╭─ Supplied material
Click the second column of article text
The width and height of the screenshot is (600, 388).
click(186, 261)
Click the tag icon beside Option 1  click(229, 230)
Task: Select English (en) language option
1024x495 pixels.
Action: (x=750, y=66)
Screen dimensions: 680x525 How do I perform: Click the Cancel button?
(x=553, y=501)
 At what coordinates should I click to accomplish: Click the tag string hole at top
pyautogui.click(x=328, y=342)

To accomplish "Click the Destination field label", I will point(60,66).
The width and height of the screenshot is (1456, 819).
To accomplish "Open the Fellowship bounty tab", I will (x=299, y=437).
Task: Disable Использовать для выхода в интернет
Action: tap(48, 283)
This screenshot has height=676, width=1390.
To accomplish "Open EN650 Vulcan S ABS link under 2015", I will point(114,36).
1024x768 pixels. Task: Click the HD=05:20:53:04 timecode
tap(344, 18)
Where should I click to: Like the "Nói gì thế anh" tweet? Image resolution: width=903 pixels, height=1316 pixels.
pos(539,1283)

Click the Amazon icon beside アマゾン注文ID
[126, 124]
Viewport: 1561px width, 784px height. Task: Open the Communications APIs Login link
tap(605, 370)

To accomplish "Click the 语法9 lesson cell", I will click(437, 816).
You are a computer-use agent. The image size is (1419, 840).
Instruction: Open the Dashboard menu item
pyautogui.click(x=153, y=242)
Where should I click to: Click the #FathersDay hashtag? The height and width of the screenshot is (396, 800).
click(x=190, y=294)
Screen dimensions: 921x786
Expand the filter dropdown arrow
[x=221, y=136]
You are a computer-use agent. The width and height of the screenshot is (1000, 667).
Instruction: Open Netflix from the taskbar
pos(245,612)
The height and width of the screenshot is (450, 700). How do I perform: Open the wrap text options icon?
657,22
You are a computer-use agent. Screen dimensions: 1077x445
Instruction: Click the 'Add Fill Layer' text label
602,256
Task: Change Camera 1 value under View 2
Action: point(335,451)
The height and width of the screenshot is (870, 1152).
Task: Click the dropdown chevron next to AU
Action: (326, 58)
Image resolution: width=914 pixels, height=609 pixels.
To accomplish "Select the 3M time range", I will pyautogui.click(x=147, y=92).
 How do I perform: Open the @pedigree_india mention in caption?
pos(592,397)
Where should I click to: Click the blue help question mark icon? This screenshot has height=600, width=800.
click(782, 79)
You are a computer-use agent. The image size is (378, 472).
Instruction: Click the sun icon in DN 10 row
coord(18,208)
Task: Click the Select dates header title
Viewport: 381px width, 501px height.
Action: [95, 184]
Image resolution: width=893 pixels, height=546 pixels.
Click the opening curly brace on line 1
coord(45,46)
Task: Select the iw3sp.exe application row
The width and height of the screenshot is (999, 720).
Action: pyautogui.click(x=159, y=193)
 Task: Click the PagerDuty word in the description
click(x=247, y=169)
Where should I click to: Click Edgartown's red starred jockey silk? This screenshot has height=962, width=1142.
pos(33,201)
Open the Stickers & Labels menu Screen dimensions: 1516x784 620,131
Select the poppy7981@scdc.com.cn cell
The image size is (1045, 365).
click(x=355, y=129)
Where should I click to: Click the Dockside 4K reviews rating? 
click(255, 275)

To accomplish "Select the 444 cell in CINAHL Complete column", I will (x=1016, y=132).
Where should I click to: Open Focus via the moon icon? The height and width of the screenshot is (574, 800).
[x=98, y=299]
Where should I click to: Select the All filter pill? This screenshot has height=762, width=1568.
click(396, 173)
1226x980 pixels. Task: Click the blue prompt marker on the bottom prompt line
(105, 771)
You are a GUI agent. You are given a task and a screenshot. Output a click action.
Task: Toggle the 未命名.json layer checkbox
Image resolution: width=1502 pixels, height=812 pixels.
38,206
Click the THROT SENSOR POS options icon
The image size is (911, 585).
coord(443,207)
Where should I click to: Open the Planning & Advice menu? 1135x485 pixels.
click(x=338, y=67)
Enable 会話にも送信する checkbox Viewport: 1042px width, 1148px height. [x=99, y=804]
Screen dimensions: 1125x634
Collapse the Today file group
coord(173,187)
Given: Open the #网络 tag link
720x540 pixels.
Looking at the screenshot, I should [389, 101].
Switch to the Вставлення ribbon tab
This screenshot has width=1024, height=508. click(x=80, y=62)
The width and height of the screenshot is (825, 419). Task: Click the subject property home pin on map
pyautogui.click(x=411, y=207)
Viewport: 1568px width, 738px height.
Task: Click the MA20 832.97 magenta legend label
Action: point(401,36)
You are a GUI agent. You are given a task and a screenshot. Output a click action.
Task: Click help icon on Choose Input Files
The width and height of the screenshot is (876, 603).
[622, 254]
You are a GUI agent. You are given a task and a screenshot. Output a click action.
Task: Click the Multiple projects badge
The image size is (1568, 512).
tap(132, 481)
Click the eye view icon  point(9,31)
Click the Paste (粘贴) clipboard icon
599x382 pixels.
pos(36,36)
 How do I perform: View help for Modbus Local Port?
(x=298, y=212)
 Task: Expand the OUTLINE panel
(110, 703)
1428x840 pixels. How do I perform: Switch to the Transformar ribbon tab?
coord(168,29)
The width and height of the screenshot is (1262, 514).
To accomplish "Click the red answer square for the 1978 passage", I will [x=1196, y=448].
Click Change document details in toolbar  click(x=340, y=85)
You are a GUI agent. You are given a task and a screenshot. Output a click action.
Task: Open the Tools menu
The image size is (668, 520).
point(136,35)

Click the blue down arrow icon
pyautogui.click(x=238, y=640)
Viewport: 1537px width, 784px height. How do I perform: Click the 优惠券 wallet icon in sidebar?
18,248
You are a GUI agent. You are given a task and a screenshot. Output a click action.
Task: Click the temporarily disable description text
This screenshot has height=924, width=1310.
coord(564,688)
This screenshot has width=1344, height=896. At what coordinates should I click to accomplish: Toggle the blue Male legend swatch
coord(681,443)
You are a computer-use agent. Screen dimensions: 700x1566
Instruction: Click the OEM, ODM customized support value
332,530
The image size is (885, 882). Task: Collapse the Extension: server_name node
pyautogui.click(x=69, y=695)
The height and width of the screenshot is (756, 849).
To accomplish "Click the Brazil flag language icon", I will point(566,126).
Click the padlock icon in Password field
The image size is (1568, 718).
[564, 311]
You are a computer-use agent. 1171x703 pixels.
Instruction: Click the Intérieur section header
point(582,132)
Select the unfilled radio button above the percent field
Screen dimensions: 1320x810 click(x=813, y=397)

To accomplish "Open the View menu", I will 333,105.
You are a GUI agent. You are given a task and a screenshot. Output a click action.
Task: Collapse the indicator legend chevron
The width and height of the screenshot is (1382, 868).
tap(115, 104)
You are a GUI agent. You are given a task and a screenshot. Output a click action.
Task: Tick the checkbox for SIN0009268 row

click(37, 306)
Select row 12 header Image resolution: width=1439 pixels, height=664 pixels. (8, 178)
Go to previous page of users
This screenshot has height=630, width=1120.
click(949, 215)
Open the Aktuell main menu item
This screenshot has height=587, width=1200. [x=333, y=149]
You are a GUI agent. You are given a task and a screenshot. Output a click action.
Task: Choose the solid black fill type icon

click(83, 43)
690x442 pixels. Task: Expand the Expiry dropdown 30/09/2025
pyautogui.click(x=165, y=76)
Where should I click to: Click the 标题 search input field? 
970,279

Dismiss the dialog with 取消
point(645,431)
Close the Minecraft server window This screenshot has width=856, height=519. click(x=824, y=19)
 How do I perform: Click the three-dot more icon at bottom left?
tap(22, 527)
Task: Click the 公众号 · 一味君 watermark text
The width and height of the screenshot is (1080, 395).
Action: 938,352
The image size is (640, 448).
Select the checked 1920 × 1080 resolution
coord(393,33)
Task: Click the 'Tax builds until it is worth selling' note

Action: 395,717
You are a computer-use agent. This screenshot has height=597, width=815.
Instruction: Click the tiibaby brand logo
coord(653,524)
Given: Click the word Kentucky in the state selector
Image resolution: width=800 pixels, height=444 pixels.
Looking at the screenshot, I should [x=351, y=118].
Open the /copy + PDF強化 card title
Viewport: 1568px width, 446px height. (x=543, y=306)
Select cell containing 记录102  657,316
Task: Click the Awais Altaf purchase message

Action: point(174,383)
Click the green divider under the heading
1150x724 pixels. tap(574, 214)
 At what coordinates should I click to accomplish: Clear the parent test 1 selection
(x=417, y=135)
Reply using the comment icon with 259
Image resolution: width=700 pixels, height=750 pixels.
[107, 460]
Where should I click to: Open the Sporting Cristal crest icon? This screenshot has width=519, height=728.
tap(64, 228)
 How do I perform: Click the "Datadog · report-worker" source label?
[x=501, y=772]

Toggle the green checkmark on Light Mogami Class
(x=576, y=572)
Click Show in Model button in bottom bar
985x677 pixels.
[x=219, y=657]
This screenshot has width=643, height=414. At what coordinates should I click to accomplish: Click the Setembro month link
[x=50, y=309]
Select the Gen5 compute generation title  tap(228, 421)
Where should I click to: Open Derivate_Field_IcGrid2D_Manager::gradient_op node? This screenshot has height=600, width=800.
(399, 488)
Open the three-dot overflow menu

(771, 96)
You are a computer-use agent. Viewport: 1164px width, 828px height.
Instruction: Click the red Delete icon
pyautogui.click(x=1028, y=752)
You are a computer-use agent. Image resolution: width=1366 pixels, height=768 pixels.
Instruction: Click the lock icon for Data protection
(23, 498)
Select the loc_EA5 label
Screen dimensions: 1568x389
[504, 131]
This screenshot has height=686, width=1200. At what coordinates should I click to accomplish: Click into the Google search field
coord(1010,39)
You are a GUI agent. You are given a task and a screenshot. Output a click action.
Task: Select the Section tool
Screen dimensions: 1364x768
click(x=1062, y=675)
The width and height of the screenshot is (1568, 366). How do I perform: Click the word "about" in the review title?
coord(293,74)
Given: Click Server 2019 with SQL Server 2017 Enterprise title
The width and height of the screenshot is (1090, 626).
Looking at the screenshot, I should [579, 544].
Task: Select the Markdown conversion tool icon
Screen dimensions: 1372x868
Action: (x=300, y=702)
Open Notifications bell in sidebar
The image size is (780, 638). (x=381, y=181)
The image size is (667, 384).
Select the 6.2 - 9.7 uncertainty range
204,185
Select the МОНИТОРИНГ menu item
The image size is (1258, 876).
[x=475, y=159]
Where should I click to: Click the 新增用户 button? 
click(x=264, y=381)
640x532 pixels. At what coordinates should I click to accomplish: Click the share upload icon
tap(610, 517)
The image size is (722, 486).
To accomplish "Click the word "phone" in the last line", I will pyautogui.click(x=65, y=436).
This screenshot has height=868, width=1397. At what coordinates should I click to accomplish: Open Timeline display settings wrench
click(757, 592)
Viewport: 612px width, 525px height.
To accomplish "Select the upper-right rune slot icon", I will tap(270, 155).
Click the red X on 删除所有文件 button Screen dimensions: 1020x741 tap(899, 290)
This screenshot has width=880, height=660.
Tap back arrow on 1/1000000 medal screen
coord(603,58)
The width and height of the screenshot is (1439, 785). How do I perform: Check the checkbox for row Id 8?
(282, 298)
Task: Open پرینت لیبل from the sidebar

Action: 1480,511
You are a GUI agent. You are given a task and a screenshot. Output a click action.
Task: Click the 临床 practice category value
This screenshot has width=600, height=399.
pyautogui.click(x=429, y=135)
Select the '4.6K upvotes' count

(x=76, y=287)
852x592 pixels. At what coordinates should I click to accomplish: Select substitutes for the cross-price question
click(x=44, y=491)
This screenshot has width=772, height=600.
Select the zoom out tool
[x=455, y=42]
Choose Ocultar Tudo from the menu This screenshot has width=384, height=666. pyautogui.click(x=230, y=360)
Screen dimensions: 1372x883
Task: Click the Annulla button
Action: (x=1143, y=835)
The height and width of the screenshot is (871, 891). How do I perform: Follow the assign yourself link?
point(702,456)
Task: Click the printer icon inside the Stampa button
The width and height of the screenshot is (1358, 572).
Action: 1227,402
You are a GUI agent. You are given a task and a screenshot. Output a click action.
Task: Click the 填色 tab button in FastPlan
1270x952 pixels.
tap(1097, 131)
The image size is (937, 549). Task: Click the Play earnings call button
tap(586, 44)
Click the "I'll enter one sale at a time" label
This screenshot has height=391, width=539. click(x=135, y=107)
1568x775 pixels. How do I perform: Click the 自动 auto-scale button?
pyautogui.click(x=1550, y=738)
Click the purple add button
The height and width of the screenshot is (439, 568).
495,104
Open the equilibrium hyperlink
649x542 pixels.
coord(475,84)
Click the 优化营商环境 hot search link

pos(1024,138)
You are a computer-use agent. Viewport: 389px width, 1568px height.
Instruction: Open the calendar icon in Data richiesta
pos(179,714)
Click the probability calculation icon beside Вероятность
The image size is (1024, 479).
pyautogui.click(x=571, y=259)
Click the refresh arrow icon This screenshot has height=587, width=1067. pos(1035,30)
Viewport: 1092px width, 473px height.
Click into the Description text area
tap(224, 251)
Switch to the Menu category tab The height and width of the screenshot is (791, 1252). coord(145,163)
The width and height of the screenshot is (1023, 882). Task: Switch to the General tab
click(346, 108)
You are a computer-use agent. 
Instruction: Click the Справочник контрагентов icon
╰─
Exercise requirements
In the listing above, find the line with "Task: Expand the OUTLINE panel" and the line with "Click Change document"; set down exactly those two lines and every line between them, nothing more.

Expected answer
 Task: Expand the OUTLINE panel
(110, 703)
1428x840 pixels. How do I perform: Switch to the Transformar ribbon tab?
coord(168,29)
The width and height of the screenshot is (1262, 514).
To accomplish "Click the red answer square for the 1978 passage", I will [x=1196, y=448].
Click Change document details in toolbar  click(x=340, y=85)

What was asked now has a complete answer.